Empieza con USB a menos que sepas que necesitas XLR. Un micrófono USB se conecta directo a tu portátil o teléfono y aparece como dispositivo de audio al instante. Los micrófonos XLR necesitan una interfaz, lo que añade costo y curva de aprendizaje sin beneficio audible si recién empiezas. El Shure MV7+ y el Rode PodMic USB te dan el camino USB-C hoy y un camino XLR después, que es la compra más inteligente de todas.
Los dinámicos ganan a los condensadores en salas sin tratar.
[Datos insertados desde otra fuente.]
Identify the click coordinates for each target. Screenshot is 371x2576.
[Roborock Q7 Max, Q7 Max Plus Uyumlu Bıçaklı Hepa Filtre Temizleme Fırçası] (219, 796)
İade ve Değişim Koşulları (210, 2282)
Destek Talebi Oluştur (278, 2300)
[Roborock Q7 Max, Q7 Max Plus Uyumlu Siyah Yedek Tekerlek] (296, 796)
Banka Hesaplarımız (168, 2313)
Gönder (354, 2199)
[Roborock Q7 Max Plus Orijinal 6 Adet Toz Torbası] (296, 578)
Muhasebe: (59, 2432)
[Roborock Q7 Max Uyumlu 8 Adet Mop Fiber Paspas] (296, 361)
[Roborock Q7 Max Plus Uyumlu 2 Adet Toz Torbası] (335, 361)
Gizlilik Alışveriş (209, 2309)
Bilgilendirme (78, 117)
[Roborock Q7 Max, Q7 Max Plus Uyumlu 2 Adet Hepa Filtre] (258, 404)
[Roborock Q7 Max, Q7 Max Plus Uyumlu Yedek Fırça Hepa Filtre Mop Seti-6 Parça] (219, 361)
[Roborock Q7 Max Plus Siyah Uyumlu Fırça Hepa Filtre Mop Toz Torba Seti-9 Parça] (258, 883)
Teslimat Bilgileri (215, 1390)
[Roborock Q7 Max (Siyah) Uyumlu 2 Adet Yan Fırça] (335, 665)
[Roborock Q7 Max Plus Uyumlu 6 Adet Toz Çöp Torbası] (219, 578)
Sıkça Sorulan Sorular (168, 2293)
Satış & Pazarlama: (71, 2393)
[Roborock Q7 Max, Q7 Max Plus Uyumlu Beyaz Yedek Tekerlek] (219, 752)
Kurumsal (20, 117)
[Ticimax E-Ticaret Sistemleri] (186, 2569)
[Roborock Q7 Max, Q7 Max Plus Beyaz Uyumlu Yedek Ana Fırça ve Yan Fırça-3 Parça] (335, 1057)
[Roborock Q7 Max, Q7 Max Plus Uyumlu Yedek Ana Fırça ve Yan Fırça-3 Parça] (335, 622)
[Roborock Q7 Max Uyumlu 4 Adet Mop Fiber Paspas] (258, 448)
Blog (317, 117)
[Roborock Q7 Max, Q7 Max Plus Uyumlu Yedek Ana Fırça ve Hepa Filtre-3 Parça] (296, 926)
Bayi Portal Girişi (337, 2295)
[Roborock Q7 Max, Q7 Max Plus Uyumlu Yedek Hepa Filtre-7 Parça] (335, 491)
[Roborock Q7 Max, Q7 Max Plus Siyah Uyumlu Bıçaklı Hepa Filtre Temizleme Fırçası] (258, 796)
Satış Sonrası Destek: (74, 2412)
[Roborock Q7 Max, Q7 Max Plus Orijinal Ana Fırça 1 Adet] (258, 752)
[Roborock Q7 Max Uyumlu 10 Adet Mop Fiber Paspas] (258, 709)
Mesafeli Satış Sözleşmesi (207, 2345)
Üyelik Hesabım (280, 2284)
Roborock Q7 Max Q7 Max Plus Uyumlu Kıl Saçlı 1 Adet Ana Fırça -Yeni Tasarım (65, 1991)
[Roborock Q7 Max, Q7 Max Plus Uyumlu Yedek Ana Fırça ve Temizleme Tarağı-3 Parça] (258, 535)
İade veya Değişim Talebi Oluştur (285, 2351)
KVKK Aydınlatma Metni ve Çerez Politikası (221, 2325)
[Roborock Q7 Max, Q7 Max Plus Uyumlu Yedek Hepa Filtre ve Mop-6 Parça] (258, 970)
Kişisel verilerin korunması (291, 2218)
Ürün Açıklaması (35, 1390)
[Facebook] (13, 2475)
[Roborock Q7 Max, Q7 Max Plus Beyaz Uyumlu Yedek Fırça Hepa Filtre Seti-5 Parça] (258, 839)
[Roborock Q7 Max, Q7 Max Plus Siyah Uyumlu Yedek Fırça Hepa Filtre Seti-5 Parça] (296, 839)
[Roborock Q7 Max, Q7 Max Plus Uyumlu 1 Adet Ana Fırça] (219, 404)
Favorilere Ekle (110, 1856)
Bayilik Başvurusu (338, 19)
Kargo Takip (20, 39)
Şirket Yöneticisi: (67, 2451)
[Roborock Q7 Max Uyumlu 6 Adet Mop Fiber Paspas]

Si grabas en un dormitorio u oficina normal sin paneles acústicos, un micrófono dinámico como el MV7+ o el PodMic USB rechaza el ruido de fondo y la reverberación de la sala mucho mejor que un condensador como el QuadCast 2. Los condensadores solo brillan cuando has tratado el espacio o aceptas que tu voz tendrá algo de carácter de sala.
Dónde grabas importa tanto como en qué grabas. Si grabas sentado en un escritorio para YouTube o streaming, un dinámico USB compatible con brazo articulado es el caballo de batalla. Si vlogueas o entrevistas gente, un kit inalámbrico como el DJI Mic Mini se engancha a la persona y la sigue a donde vaya — algo que ningún micrófono de escritorio puede hacer.